From: Johannes Berg <johannes.berg@xxxxxxxxx>
Since we can process multiple packets at the
same time for different ACs, but the PN is
allocated from a single counter, we need to
use an atomic value there.

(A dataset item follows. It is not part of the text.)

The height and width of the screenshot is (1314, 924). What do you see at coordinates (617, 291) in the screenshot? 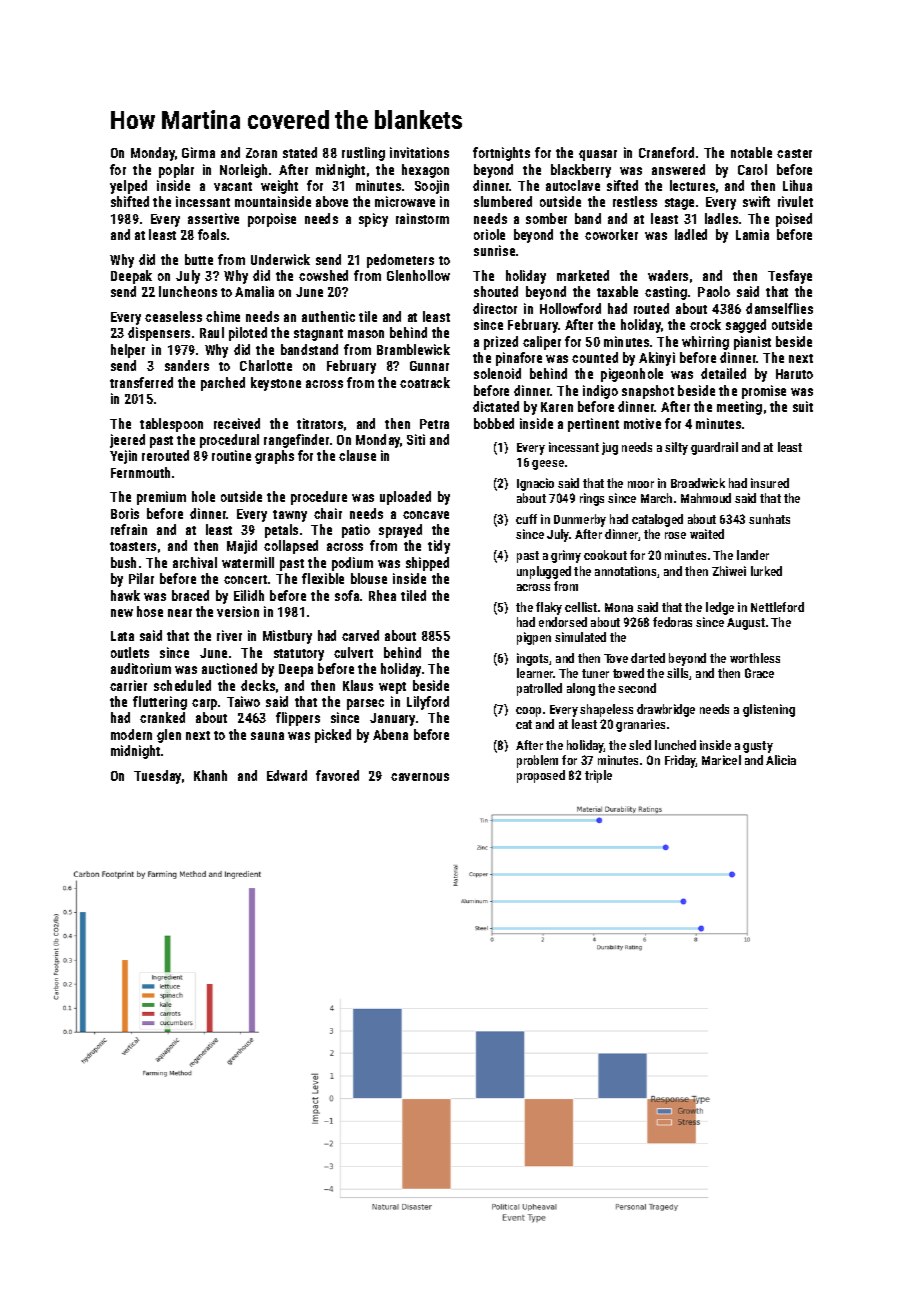
I see `taxable` at bounding box center [617, 291].
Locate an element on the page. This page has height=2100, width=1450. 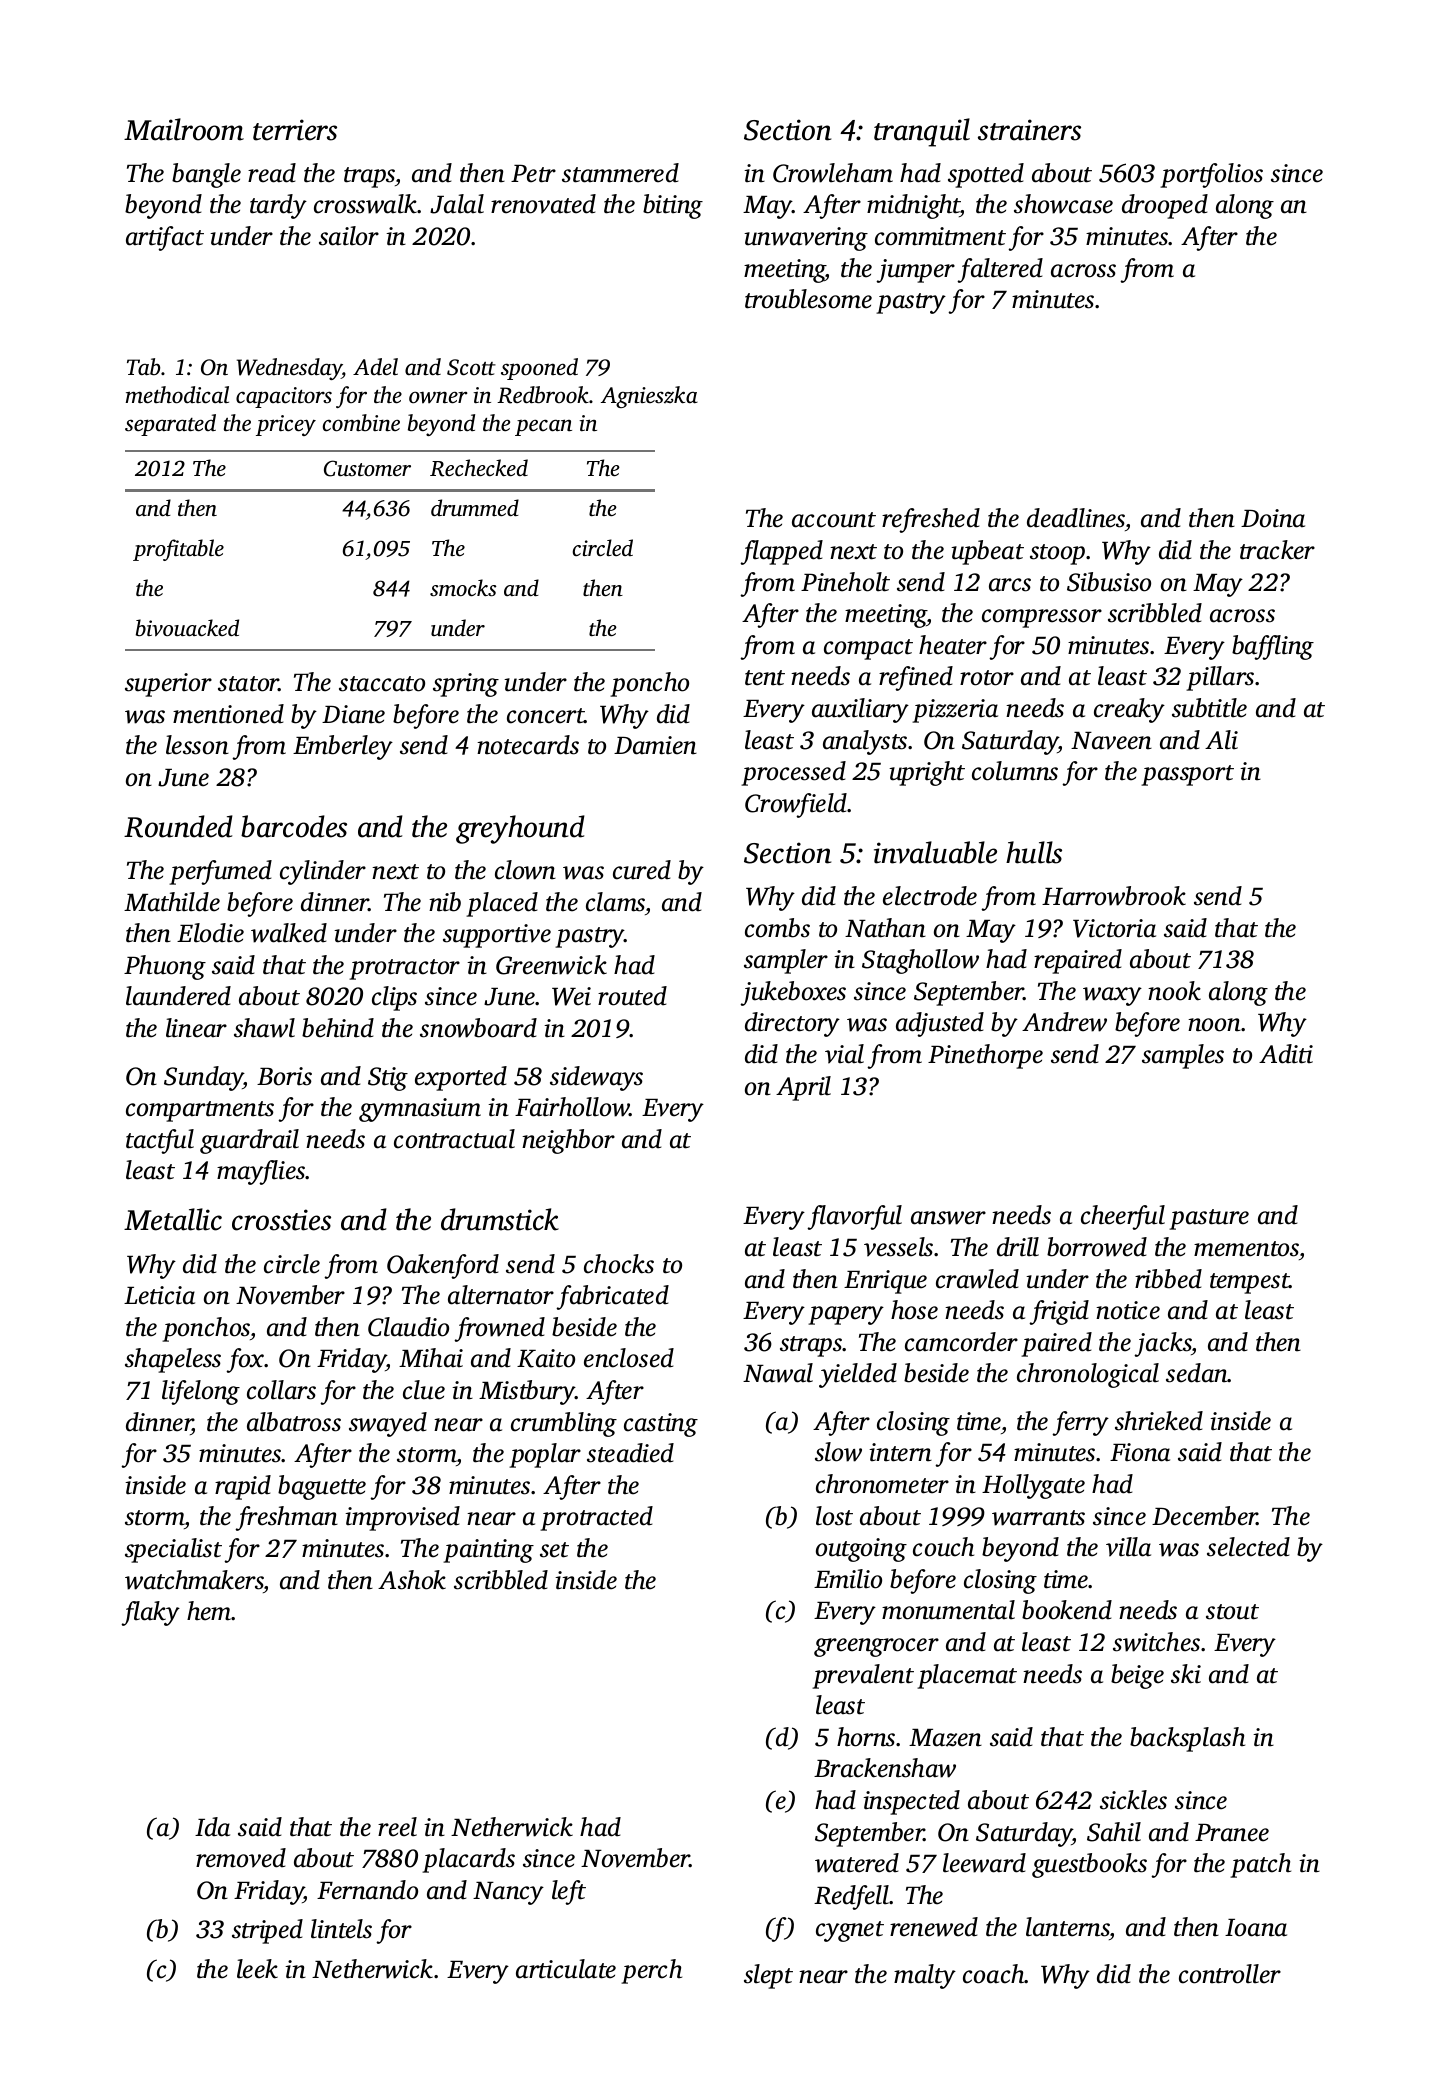
walked is located at coordinates (289, 933).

Use atomic64_t to
make this cheaper on 64-bit platforms, other
platforms will support this through software
emulation, see lib/atomic64.c.
We also need to use an on-stack scratch buf
so that multiple packets won't corrupt each
others scratch buffers.
Signed-off-by: Johannes Berg <johannes.berg@xxxxxxxxx>
---
net/mac80211/cfg.c | 14 ++++++++------
net/mac80211/debugfs_key.c | 6 ++++--
net/mac80211/key.h | 5 +----
net/mac80211/wpa.c | 32 +++++++++++++++++++-------------
4 files changed, 32 insertions(+), 25 deletions(-)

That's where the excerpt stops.